Мама приносит борщ — дымящийся, красный, как баррикадное знамя.

Мы пьем за ее здоровье.

…да,

«Волга», цвет белой ночи, по блату, конечно: один министр позвонил другому министру… что? Нет, в Австрии побывать пока не довелось, зато в Германии был уже четыре раза, да-да, на Востоке, там издали моих «Мальчиков», вполне прилично заплатили, а «Товарища Ганса» издавать не хотят, сволочи… но был и на Западе, вот, привез оттуда на радость детворе диски Элвиса Пресли и «битлов», сам слушаю с удовольствием, а ты еще не слышал?..

Он улыбается сочувственно, но сейчас, после третьей рюмки, по его небритой щеке сползает слеза.

— Гапуги! — говорит он.

Я не сразу понимаю, что он имеет в виду. Полжизни проживя в отечестве мирового пролетариата, он научился довольно чисто, почти без акцента, изъясняться по-русски. Особенно хорошо он стал говорить по-русски после Испании, где воевал в составе Интербригады.

— Гапуги… — повторяет он, рукавом отирая слезу.

Ах, вот оно что! Наконец-то я врубаюсь в смысл. Ну, конечно: он хотел сказать хапуги, но произнес начальный звук с привычным для него украинским гаканьем, и получилось очень смешно: «гапуги».

Кстати, плакать от водки он тоже научился там, в Испании.

Теперь уже я тянусь к бутылке. Черт с ней, с машиной, поеду домой на метро.

Мама несет жаркое.

— Понимаешь, — говорю я Гансу, — это не суть важно… Важно совсем другое.

Он вопросительно смотрит на меня своими лупоглазыми гляделками. У него от рождения глаза чуть навыкате, а уж когда выпьет…

— Меня гложет чувство стыда перед отцом, перед его памятью. Получается, что я отрекся от него…

— А разве ты от него отрекся? — сухо спрашивает мама. Она не любит моих пьяных исповедей.

— Да, было, — понуро винюсь я. — Когда за меня там взялись, в этом сраном Сыктывкаре, когда стали из меня вытряхивать душу — почему, мол, честно не написал об отце? скрыл от партии?

— Но ведь ты не знал. Мы не говорили тебе.

— Мы не говорили, — подтверждает Ганс.

— А получается, что я на самом деле врал! Спрятался за спину отчима, хотя, уж извини, по документам ты мне не отчим. Прикрылся чужой фамилией… Разве это — не отречение?

Теперь уже я достаю из кармана платок, громко сморкаюсь в него.

— Каково ему было идти на смерть, зная, что все от него отказались? Что даже родной сын — и тот отрекся от него!..
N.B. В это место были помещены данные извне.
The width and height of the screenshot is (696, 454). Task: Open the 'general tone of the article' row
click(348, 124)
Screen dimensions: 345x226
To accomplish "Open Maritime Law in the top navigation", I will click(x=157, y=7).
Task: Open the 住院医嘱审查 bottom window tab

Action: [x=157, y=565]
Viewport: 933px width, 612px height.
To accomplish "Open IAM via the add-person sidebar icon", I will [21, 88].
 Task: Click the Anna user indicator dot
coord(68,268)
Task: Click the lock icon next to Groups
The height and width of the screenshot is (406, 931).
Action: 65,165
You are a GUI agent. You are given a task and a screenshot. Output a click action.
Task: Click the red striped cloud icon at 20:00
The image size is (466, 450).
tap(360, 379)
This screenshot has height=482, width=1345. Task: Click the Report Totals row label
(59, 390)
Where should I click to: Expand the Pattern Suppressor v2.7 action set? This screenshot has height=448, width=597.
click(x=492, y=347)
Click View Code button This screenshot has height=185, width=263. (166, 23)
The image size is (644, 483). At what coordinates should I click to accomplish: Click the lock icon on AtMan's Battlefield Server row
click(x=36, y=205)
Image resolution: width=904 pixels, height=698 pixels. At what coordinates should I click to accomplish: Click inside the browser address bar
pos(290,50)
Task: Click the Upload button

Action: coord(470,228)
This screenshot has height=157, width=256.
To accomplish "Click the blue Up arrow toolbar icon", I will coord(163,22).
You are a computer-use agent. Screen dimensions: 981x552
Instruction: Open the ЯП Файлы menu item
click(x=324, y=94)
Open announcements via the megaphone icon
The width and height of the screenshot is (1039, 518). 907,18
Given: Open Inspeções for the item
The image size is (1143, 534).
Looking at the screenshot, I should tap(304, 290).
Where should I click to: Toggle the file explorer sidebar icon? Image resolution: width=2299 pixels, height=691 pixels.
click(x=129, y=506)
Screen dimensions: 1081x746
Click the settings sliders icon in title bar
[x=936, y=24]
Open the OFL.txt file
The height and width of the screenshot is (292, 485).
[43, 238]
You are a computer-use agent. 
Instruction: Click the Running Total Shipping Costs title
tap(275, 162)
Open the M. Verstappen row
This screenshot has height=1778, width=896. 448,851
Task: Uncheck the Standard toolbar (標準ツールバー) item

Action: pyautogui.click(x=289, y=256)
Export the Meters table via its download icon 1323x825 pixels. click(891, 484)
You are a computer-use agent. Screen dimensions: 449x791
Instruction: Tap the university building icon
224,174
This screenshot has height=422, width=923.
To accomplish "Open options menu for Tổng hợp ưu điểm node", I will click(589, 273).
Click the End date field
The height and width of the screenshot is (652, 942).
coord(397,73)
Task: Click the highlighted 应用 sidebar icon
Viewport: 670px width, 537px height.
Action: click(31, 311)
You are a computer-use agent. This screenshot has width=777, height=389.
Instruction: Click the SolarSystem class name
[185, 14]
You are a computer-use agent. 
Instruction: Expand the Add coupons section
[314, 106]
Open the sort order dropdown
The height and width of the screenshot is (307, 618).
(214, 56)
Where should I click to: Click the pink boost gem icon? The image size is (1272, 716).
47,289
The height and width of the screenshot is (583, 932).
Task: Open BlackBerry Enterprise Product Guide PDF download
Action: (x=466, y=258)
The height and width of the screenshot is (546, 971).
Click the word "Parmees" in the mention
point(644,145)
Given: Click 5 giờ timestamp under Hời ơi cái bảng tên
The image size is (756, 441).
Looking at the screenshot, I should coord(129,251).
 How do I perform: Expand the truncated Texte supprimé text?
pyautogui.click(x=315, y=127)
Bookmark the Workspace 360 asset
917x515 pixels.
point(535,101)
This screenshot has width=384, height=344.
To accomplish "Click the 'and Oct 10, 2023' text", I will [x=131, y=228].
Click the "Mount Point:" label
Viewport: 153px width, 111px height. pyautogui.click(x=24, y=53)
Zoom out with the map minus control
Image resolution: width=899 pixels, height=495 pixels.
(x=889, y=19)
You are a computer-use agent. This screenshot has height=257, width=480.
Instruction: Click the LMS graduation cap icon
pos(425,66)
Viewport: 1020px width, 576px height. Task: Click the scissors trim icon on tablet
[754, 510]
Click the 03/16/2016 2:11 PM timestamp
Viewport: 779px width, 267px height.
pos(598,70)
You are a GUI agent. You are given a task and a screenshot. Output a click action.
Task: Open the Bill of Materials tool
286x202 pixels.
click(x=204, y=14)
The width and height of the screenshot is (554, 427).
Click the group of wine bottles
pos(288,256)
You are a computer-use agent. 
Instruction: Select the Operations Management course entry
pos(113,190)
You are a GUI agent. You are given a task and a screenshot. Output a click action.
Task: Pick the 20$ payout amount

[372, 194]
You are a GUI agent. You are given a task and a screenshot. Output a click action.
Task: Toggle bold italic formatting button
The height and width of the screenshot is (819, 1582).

Мама встает со вздохом, тяжело двинув стул, так, что визгнули об пол ножки. Она не любит этих разговоров. Потому что тоже знает свою вину, хотя ни в чем не виновата.

Ганс заметно трезвеет. Так всегда бывает с ним, сколько бы ни выпил, когда он понимает, что теперь вся ответственность ложится на него. Что именно он обязан разрядить обстановку — больше некому.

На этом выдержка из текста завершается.